Kamis, 04 Juli 2024 - 05:30 WIB
loading...
Berdamai dengan Hati, Mengelola Kesehatan Mental Remaja
Foto: Dokumen Sabir Laluhu
A A A
Sabir Laluhu
Jurnalis, penulis dan editor buku

RINAI hujan membasuh sebagian wilayah Jakarta pada Minggu (30/6/2024) malam, saat saya rampung mendaras novel “Rindu Tak Ada Ujung” karya Acidalia El Muqiit Kantiana S Patramijaya yang karib disapa Asel. Sekira dua menit berselang, guntur bersahutan mengiring hujan deras bergemuruh.

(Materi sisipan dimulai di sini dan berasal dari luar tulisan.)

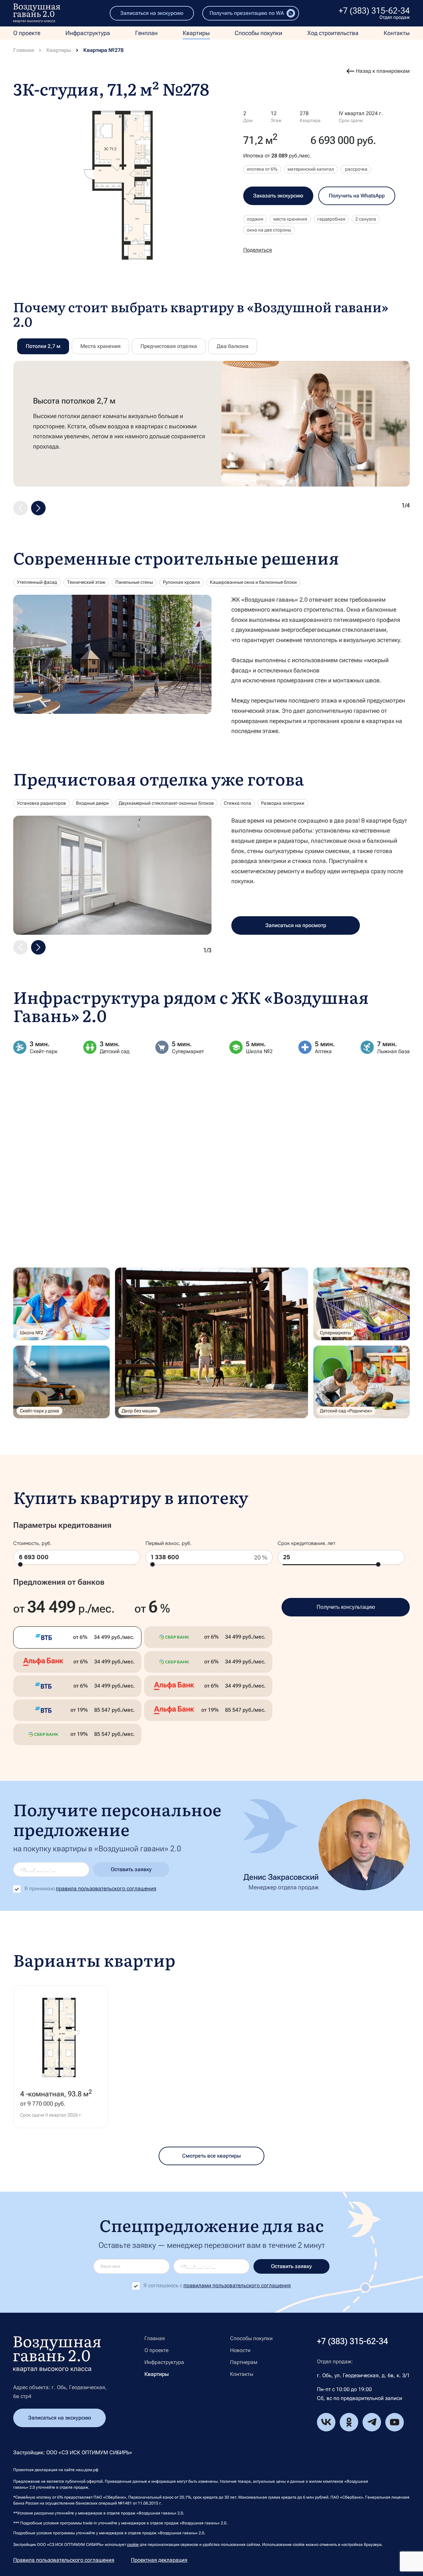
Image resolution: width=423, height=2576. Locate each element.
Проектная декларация (159, 2560)
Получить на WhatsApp (357, 196)
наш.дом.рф (87, 2470)
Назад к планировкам (383, 71)
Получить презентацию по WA (247, 13)
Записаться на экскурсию (151, 13)
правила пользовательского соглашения (106, 1888)
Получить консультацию (346, 1607)
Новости (240, 2350)
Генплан (146, 32)
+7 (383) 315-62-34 (374, 10)
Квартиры (196, 32)
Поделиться (257, 250)
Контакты (397, 32)
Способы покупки (258, 32)
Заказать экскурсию (278, 196)
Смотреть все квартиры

baca juga: Buku Bermutu Indonesia Ramaikan Frankurt Book Fair, Pameran Buku Terbesar Dunia

Imaji saya seperti masuk kembali ke dalam kisah yang ditulis anak kandung pengacara Patra M Zen ini. Saya membayangkan betapa tabah, sabar, dan sanggupnya Mahira sebagai tokoh utama (protagonis) dalam novel ini menghadapi kehidupan dan pergolakan batinnya saat usia remaja di bangku sekolah menengah pertama (SMP). Bagaimana tidak, Mahira mampu berdamai dengan hatinya.

Jika sekilas membaca judul novel ini, pembaca mungkin berpikir novel ini akan bercerita ihwal dunia percintaan (remaja). Nyatanya kala novel ini diselami lebih dalam, maka pembaca akan mendapati betapa Asel ingin menunjukkan kehidupan remaja – melalui sudut pandang Mahira – di bangku SMP penuh intrik, trik, dan penuh tindakan eksentrik dalam bentuk perundungan (bullying). Sebab, bila perundungan dianggap tak eksentrik atau dianggap wajar, maka kehidupan seorang anak usia remaja atau usia berapapun akan dikejar-kejar dan dihantui trauma mental.

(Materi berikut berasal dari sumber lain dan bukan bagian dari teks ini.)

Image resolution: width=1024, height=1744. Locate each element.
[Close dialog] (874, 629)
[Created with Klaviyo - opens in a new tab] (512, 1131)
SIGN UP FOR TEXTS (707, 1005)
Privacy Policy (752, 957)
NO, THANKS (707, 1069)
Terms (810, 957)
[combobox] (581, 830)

Hebatnya, Asel berhasil mengisahkan dan memotret dinamika, realita, dan problematika remaja di lingkungan sekolah dan rumah, khususnya terkait dengan perundungan (bullying), bagaimana remaja mengelola kesehatan mental di manapun, kapanpun, dan bagaimanapun kondisi/suasana hati, hingga agar remaja mampu berdamai dengan hatinya dan masa lalunya.

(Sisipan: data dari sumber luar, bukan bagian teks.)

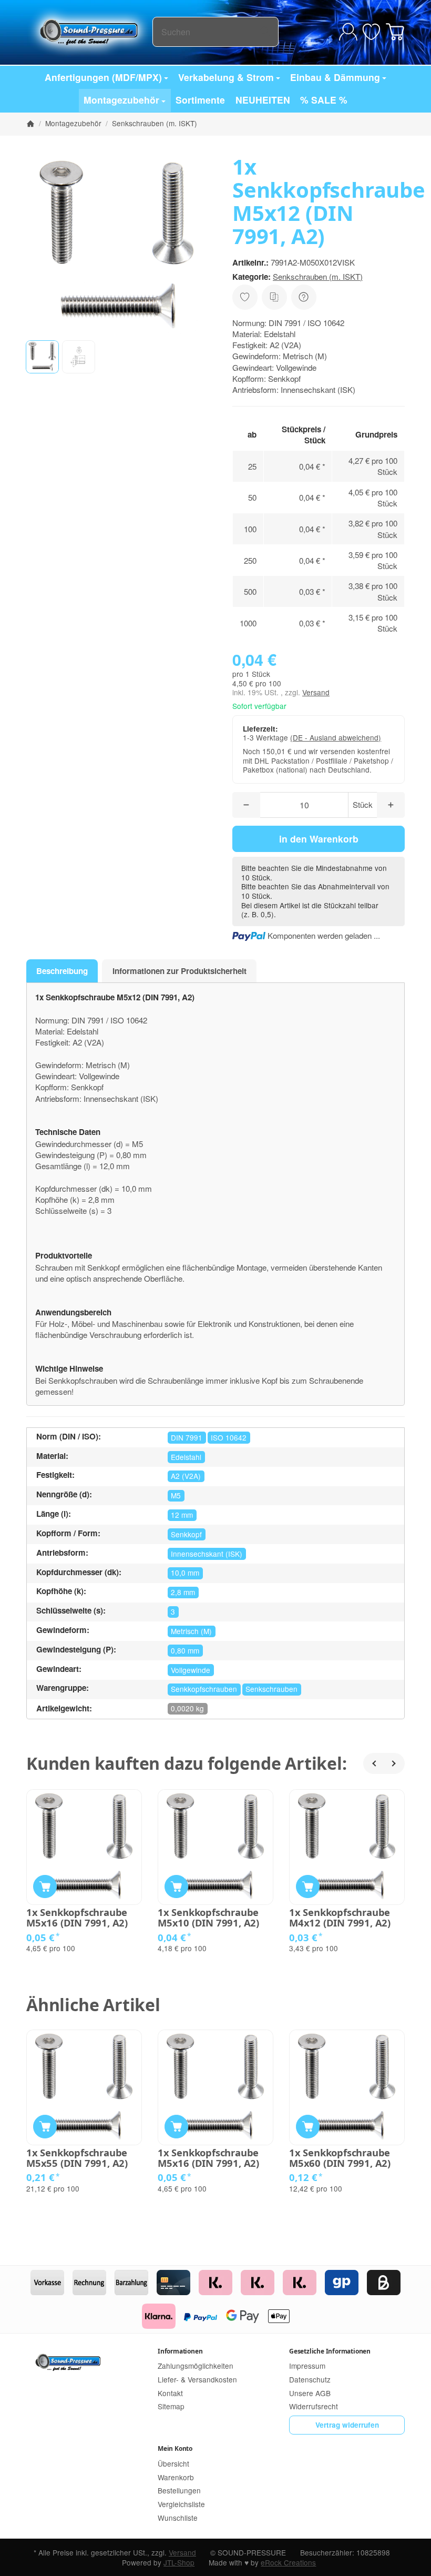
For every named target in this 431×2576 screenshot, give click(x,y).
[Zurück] (373, 1763)
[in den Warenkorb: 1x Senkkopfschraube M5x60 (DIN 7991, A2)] (308, 2126)
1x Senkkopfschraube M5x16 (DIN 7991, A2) (77, 1917)
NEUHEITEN (262, 99)
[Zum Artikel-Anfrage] (371, 32)
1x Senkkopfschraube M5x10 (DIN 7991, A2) (208, 1917)
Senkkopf (186, 1534)
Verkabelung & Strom (226, 77)
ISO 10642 (229, 1437)
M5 (176, 1495)
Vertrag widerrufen (347, 2425)
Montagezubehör (121, 99)
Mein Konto (175, 2448)
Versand (316, 692)
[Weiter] (394, 1763)
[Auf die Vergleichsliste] (274, 297)
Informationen (180, 2351)
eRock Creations (288, 2562)
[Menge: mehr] (391, 805)
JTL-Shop (178, 2562)
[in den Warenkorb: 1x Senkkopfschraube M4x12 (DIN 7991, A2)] (308, 1887)
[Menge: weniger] (246, 805)
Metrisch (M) (191, 1631)
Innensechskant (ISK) (206, 1553)
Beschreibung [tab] (62, 971)
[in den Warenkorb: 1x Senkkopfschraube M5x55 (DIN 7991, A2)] (45, 2126)
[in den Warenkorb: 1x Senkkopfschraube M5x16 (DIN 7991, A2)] (45, 1887)
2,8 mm (183, 1592)
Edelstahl (186, 1457)
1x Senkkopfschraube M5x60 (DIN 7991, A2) (340, 2157)
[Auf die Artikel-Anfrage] (245, 297)
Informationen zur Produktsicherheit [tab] (179, 971)
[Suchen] (265, 32)
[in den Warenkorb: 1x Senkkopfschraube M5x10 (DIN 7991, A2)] (176, 1887)
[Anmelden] (348, 32)
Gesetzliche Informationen (330, 2351)
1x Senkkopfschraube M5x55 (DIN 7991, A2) (77, 2157)
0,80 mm (185, 1650)
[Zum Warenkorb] (395, 32)
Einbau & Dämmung (335, 77)
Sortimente (200, 99)
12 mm (182, 1514)
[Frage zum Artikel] (303, 297)
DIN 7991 (186, 1437)
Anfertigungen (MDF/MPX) (103, 77)
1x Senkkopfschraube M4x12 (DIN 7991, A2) (340, 1917)
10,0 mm (185, 1572)
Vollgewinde (190, 1670)
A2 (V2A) (186, 1475)
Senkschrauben (271, 1688)
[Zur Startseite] (89, 31)
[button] (42, 357)
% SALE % (323, 99)
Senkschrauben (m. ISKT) (318, 276)
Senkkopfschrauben (204, 1688)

Bagi saya, yang paling signifikan juga adalah Asel mampu bertutur secara mengalir menggunakan tuturan atau gaya berbahasa kalangan remaja. Nilai lebih berikutnya dari novel ini yakni keberanian penerbit menghadirkan ilustrasi di setiap halaman. Ilustrasinya pas, tepat, dan eye catching. Sehingga, tak membuat pembaca bosan dan pembaca mendapat perspektif yang lengkap.

Asel pun berhasil membawa para pembaca masuk ke dalam alur cerita. Utamanya, menyelami dan membaur kehidupan remaja di lingkungan sekolah dan rumah – melalui sosok Mahira –, bagaimana sikap Mahira terhadap perundungan yang ia terima dari Adriana (tokoh antagonis), hingga sikap siswa/siswi maupun sekolah atas perundungan yang dialami oleh Mahira dan dilakukan oleh Adriana.

Bukan hanya itu. Asel mampu menceritakan adanya geng di kalangan remaja hingga mengapa atau alasan Adriana melakukan perundungan. Sosok Adriana, ibarat potret yang tergambar jelas dalam penggalan lirik lagu “Darah Muda” karya Rhoma Irama. Darah muda darahnya para remaja/Yang selalu merasa gagah/Tak pernah mau mengalah/Masa muda masa yang berapi-api/Yang maunya menang sendiri/Walau salah tak peduli/Darah muda.

Novel “Rindu Tak Ada Ujung” sangat menarik dan sangat layak dibaca oleh berbagai kalangan. Terkhusus remaja usia SMP maupun SMA, sekolah, dan orang tua. Mengapa? Melalui novel ini, para remaja, sekolah, dan orang tua dapat mengambil pelajaran, di antaranya yakni bagaimana cara menyikapi perundungan yang dialami remaja khususnya di sekolah maupun bagaimana agar remaja bisa mengelola kesehatan mental di manapun, kapanpun, dan bagaimanapun kondisi/suasana hati.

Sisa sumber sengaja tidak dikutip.